Primary bile acids, chenodeoxycholic (3 alpha,7 alpha-dihydroxy-5 beta-cholan-24-oic) and cholic (3 alpha,7 alpha,12 alpha-trihydroxy-5 beta-cholan-24-oic) were included in cultures of (a) Clostridium absonum alone (b) a mixture of C. absonum and a 7-dehydroxylating organism, Eubacterium sp. (c) a mixture of C. absonum and fecal bacteria, and (d) fecal bacteria alone. C. absonum, when added to Eubacterium sp. cultures totally prevented lithocholic acid formation when the substrate was chenodeoxycholic acid and halved deoxycholic acid formation when the substrate was cholic acid. As expected, formation of 7 beta-hydroxy- and 7-keto-bile acids took precedence over formation of 7 alpha-dehydroxylated bile acids. However, the addition of C. absonum to mixed fecal cultures containing chenodeoxycholic acid did not alter production of lithocholic (3 alpha-hydroxy-5 beta-cholan-24-oic) acid; instead it enhanced formation of ursodeoxycholic acid (3 alpha,7 beta-dihydroxy-5 beta-cholan-24-oic acid) at the expense of 7-keto-lithocholic acid (3 alpha-hydroxyl-7-oxo-5 beta-cholan-24-oic acid).
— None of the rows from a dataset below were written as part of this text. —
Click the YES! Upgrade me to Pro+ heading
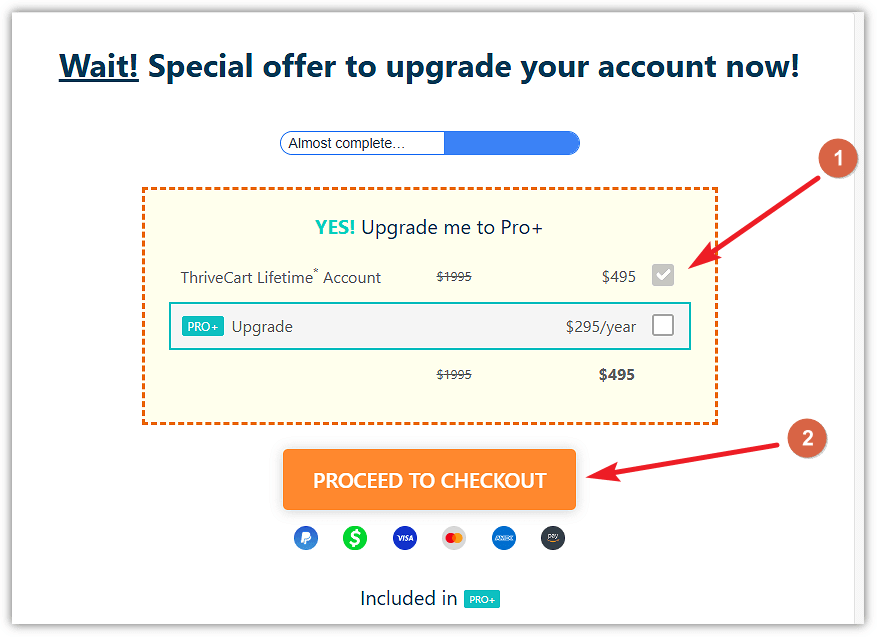This screenshot has height=637, width=877. [x=429, y=227]
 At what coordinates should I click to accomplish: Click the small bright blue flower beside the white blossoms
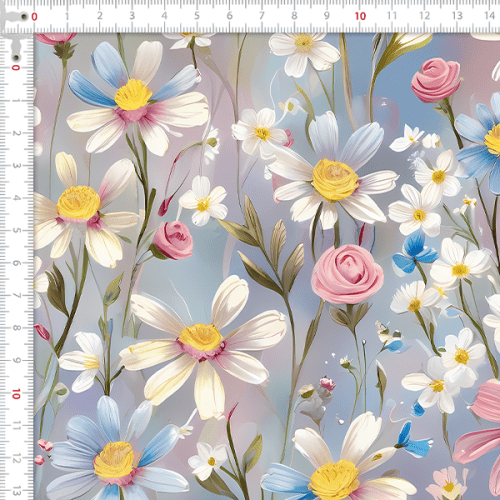click(414, 253)

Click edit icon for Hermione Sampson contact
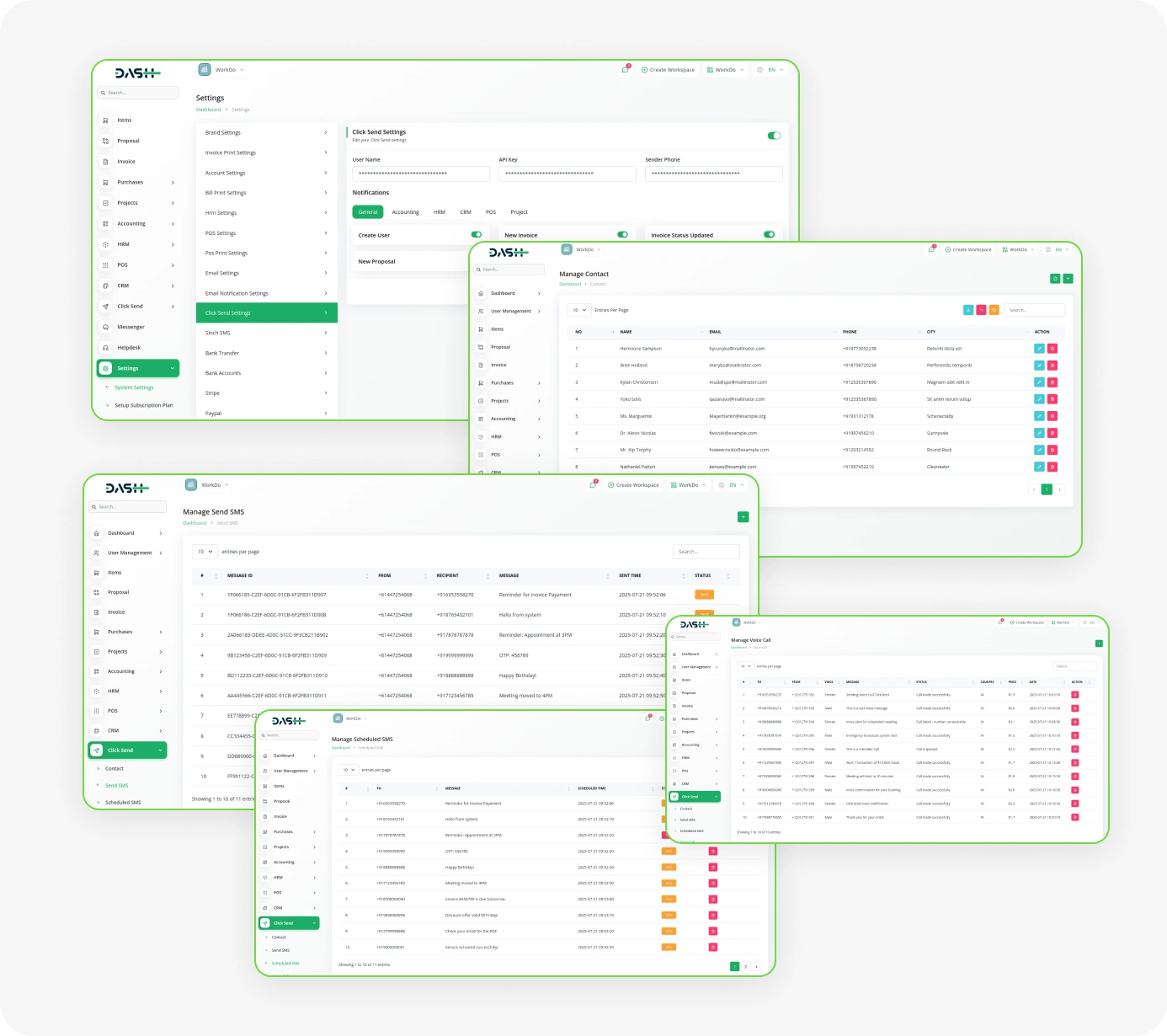click(1039, 349)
Similarly, the addition of C. absonum to mixed fecal cultures containing cholic acid promoted production of ursocholic acid (3 alpha,7 beta,12 alpha-trihydroxy-5 beta-cholan-24-oic acid) which did not take place when C. absonum was not added. Surprisingly, deoxycholic acid formation was somewhat enhanced when C. absonum was added to fecal cultures. These studies suggest that successful introduction of "foreign" 7 alpha-epimerizing organisms into animal or human intestines may influence bile acid metabolism in vivo.